== Instructions for the task ==
Please find every line in the records below that contains the word "tool", and copy it.

▼

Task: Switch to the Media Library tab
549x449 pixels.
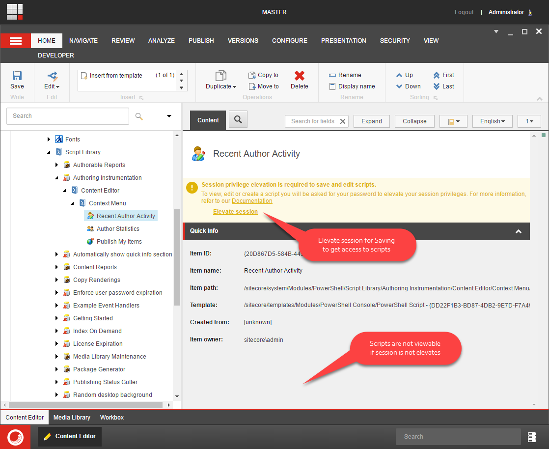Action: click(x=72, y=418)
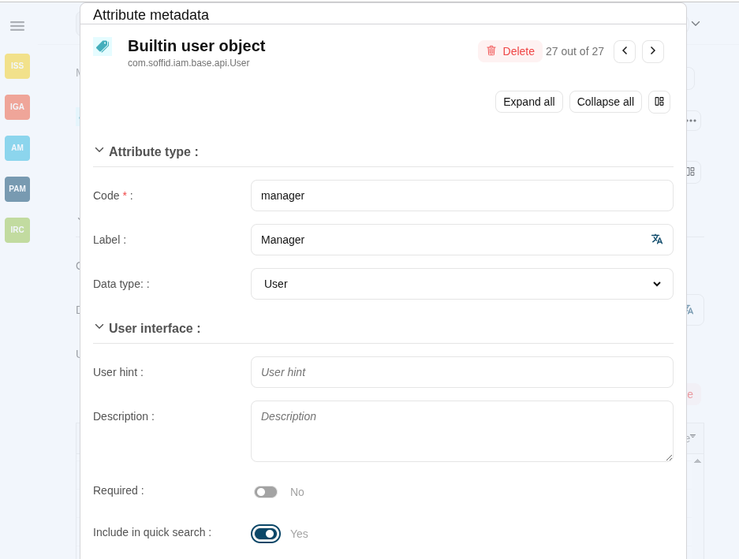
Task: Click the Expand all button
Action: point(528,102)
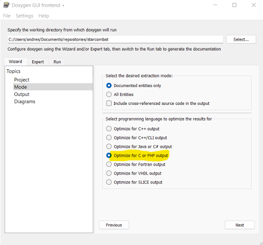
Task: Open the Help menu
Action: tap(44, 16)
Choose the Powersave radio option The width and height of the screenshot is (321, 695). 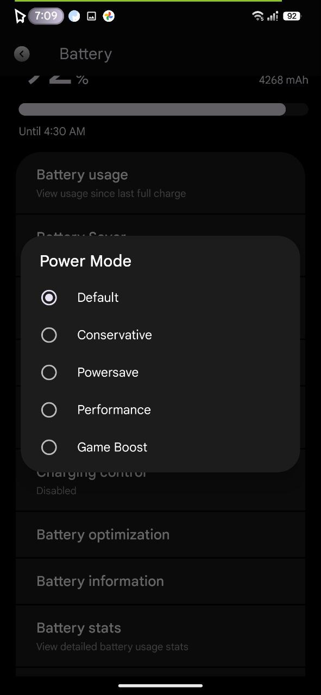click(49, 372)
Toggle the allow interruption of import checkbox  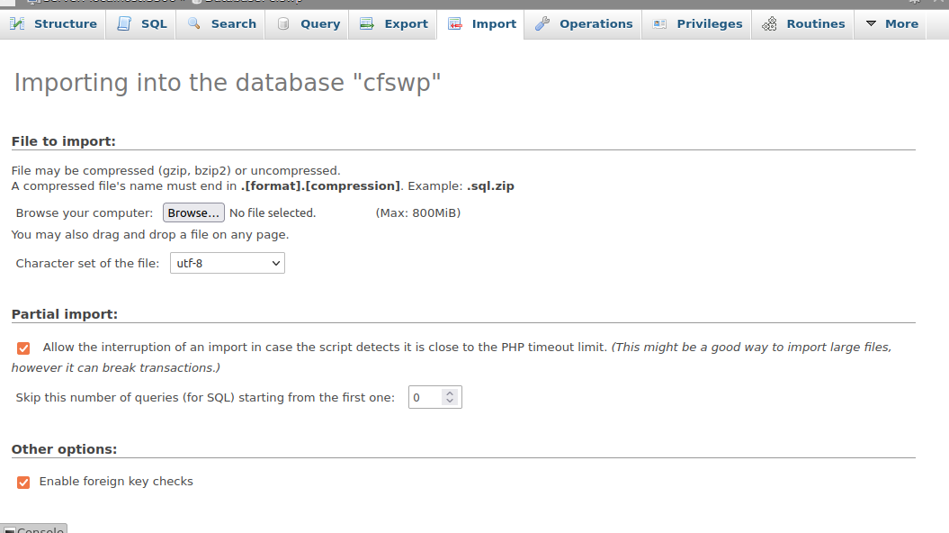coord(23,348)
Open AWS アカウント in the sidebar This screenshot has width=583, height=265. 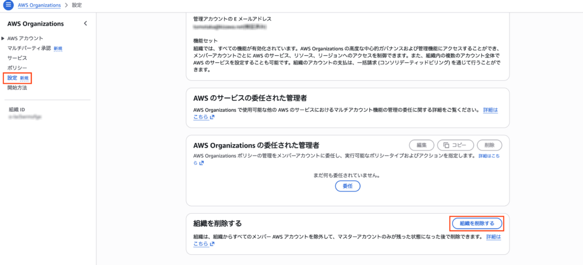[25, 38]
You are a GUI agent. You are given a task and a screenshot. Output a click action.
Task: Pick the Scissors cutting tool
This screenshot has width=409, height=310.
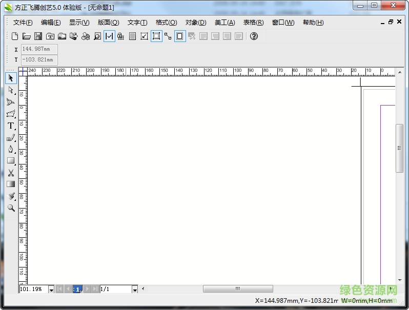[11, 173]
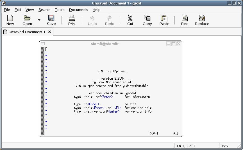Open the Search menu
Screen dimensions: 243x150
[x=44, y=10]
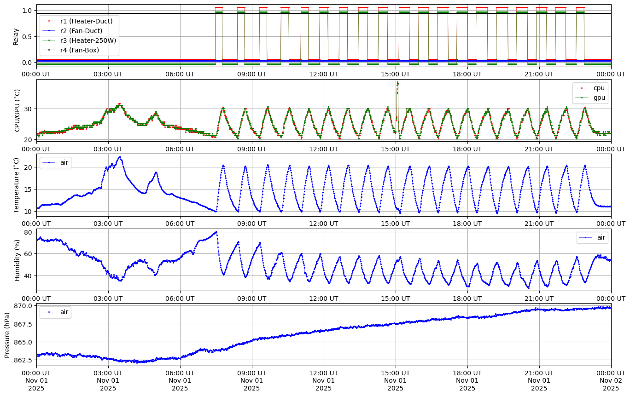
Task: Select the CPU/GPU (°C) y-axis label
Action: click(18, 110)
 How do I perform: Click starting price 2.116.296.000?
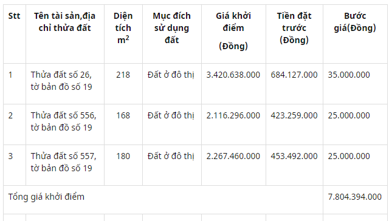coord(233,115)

▲
▼

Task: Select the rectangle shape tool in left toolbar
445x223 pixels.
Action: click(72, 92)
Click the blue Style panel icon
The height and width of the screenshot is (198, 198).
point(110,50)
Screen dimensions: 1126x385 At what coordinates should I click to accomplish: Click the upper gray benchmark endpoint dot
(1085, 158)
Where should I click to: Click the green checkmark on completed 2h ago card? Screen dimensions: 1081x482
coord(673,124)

▲

== Response area ==
Task: Pick the Scissors cutting tool
Task: Select the rectangle shape tool in left toolbar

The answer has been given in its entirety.